TASK BRIEF: Lines from the start of the data through the line containing "Expand the 호가주문" must be given again exactly. Leave the others out.

GIVEN ENTRIES:
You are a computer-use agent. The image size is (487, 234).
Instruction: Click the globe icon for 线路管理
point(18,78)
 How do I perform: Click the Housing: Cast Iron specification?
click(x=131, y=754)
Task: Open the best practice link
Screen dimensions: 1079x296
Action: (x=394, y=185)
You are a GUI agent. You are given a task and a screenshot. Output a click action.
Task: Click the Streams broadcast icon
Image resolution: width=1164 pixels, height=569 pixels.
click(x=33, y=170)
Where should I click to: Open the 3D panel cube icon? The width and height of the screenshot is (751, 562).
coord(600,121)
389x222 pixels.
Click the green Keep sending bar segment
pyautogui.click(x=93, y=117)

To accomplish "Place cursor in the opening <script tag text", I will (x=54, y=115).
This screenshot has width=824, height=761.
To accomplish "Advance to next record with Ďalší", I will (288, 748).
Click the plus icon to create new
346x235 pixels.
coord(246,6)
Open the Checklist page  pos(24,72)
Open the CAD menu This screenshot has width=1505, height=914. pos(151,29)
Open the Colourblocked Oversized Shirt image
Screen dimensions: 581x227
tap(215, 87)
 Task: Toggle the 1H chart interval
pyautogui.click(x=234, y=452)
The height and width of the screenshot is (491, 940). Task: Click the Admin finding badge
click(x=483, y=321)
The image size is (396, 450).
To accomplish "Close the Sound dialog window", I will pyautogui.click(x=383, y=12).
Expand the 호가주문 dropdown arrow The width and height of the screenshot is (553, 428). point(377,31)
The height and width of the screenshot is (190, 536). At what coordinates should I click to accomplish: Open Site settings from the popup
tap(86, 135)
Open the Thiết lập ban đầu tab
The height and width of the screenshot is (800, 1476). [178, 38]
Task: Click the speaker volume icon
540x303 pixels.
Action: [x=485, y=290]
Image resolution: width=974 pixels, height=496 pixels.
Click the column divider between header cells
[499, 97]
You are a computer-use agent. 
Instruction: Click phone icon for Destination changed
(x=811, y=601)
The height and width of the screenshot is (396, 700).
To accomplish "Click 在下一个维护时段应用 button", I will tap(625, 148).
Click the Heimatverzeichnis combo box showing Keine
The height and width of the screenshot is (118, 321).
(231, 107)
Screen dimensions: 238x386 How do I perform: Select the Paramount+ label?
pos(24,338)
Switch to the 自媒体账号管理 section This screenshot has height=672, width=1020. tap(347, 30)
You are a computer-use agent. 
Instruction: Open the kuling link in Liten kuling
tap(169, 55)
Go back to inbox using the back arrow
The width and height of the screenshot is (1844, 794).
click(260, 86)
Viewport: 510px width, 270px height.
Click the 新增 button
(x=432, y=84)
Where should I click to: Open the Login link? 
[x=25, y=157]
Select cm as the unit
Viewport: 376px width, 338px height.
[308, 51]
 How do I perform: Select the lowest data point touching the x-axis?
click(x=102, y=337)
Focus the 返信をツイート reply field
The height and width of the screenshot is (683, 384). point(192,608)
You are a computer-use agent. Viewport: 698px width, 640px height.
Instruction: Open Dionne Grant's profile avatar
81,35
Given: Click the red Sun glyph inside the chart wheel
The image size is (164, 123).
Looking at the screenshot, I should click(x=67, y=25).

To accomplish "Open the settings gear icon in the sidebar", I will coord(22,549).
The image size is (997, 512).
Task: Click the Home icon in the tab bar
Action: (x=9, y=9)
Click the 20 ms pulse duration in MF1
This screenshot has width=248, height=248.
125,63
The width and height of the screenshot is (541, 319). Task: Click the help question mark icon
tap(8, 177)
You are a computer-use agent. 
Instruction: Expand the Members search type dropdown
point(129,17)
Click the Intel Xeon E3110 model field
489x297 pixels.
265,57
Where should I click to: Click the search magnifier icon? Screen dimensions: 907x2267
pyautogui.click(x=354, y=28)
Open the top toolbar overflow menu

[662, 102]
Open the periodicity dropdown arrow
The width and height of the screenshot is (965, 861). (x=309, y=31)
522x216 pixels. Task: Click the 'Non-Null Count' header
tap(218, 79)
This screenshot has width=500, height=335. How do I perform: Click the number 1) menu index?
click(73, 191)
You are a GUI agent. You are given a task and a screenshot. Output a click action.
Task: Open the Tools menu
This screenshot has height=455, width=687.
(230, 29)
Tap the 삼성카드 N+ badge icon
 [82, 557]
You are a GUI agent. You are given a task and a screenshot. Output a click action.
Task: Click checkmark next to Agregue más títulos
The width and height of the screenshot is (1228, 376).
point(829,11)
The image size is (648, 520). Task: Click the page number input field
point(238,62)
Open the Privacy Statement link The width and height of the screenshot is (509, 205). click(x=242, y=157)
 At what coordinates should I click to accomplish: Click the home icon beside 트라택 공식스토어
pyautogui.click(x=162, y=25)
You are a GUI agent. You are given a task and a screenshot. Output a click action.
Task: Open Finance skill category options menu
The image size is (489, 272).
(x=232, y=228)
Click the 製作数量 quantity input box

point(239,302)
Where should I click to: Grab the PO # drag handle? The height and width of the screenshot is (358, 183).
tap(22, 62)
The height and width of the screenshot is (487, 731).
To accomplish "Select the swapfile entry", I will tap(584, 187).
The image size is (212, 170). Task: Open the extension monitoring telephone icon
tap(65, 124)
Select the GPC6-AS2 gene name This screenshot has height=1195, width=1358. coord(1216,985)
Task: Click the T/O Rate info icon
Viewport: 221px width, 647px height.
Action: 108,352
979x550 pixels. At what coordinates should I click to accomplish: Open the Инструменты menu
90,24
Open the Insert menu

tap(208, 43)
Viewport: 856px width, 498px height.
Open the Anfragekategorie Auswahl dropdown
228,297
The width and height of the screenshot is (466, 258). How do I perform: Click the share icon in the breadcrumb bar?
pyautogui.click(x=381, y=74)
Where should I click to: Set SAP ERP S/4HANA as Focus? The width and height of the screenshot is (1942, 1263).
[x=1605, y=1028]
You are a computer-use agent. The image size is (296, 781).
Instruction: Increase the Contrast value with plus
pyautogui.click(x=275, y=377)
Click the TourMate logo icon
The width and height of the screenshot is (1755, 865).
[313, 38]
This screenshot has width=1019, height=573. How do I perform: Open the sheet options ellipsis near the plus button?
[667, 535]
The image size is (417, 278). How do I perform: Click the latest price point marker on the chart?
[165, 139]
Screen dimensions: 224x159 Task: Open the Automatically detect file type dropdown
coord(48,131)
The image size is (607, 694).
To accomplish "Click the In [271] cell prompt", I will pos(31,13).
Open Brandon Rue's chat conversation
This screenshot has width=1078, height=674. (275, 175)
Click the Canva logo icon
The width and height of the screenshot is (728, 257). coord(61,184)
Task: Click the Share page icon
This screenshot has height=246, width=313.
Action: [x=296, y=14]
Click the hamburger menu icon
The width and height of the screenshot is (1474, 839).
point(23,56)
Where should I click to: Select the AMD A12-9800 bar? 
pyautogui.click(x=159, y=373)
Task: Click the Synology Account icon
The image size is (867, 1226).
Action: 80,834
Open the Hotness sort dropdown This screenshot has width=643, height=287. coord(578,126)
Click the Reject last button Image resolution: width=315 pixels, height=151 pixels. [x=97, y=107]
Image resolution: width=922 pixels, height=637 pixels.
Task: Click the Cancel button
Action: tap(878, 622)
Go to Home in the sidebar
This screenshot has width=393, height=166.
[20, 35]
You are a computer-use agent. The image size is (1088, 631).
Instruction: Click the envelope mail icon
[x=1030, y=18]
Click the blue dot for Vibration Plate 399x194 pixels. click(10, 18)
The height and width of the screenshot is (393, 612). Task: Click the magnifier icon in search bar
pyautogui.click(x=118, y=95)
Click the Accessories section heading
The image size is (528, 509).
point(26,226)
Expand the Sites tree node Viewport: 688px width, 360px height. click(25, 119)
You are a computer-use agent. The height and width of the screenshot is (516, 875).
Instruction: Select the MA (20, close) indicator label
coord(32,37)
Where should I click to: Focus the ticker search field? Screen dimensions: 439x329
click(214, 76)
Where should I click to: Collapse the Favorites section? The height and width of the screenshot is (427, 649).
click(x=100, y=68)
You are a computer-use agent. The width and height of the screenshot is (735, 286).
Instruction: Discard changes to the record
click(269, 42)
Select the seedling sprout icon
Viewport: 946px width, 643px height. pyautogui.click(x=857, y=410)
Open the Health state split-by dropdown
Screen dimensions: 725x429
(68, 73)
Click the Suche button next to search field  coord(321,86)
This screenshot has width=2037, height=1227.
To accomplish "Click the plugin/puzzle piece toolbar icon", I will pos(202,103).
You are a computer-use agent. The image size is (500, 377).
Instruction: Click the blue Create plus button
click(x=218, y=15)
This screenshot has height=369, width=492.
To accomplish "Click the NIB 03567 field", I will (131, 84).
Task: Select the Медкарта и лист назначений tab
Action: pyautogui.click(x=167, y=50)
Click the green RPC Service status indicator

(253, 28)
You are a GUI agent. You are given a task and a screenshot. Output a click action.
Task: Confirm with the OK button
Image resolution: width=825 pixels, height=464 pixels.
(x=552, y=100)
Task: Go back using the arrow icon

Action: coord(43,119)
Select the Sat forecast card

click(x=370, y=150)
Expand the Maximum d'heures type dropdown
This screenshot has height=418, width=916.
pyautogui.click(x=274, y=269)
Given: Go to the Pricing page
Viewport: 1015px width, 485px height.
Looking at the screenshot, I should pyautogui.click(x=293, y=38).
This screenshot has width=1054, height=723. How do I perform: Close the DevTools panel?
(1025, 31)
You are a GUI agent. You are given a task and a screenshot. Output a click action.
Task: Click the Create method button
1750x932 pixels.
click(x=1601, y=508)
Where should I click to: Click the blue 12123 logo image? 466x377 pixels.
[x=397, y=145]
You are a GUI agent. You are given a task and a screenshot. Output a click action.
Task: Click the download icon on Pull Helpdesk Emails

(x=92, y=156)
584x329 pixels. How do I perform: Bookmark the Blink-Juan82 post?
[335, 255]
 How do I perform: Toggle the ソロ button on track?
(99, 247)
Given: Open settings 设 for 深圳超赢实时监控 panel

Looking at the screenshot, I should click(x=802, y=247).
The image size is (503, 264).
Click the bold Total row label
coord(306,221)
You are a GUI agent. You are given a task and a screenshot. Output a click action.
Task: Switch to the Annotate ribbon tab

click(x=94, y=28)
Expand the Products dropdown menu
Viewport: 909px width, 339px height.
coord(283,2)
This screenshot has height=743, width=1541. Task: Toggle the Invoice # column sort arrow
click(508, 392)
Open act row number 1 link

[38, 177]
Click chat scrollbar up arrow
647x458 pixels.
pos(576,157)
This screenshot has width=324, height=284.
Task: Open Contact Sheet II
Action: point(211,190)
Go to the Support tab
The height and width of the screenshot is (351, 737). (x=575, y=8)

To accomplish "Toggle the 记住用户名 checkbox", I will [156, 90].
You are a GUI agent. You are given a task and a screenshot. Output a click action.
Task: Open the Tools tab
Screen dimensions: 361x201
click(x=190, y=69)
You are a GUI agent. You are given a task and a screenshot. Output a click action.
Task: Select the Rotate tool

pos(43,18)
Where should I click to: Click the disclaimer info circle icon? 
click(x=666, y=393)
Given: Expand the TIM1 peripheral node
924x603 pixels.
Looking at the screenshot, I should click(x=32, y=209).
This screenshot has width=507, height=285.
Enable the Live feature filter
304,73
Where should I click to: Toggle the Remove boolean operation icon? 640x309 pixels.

YOUR SOLUTION:
You are a computer-use agent. The image size is (487, 234).
Instruction: Click the globe icon for 线路管理
point(18,78)
 How do I perform: Click the Housing: Cast Iron specification?
click(x=131, y=754)
Task: Open the best practice link
Screen dimensions: 1079x296
Action: (x=394, y=185)
You are a GUI agent. You are given a task and a screenshot. Output a click action.
Task: Click the Streams broadcast icon
Image resolution: width=1164 pixels, height=569 pixels.
click(x=33, y=170)
Where should I click to: Open the 3D panel cube icon? The width and height of the screenshot is (751, 562).
coord(600,121)
389x222 pixels.
Click the green Keep sending bar segment
pyautogui.click(x=93, y=117)

To accomplish "Place cursor in the opening <script tag text", I will (x=54, y=115).
This screenshot has width=824, height=761.
To accomplish "Advance to next record with Ďalší", I will (288, 748).
Click the plus icon to create new
346x235 pixels.
coord(246,6)
Open the Checklist page  pos(24,72)
Open the CAD menu This screenshot has width=1505, height=914. pos(151,29)
Open the Colourblocked Oversized Shirt image
Screen dimensions: 581x227
tap(215, 87)
 Task: Toggle the 1H chart interval
pyautogui.click(x=234, y=452)
The height and width of the screenshot is (491, 940). Task: Click the Admin finding badge
click(x=483, y=321)
The image size is (396, 450).
To accomplish "Close the Sound dialog window", I will pyautogui.click(x=383, y=12).
Expand the 호가주문 dropdown arrow The width and height of the screenshot is (553, 428). point(377,31)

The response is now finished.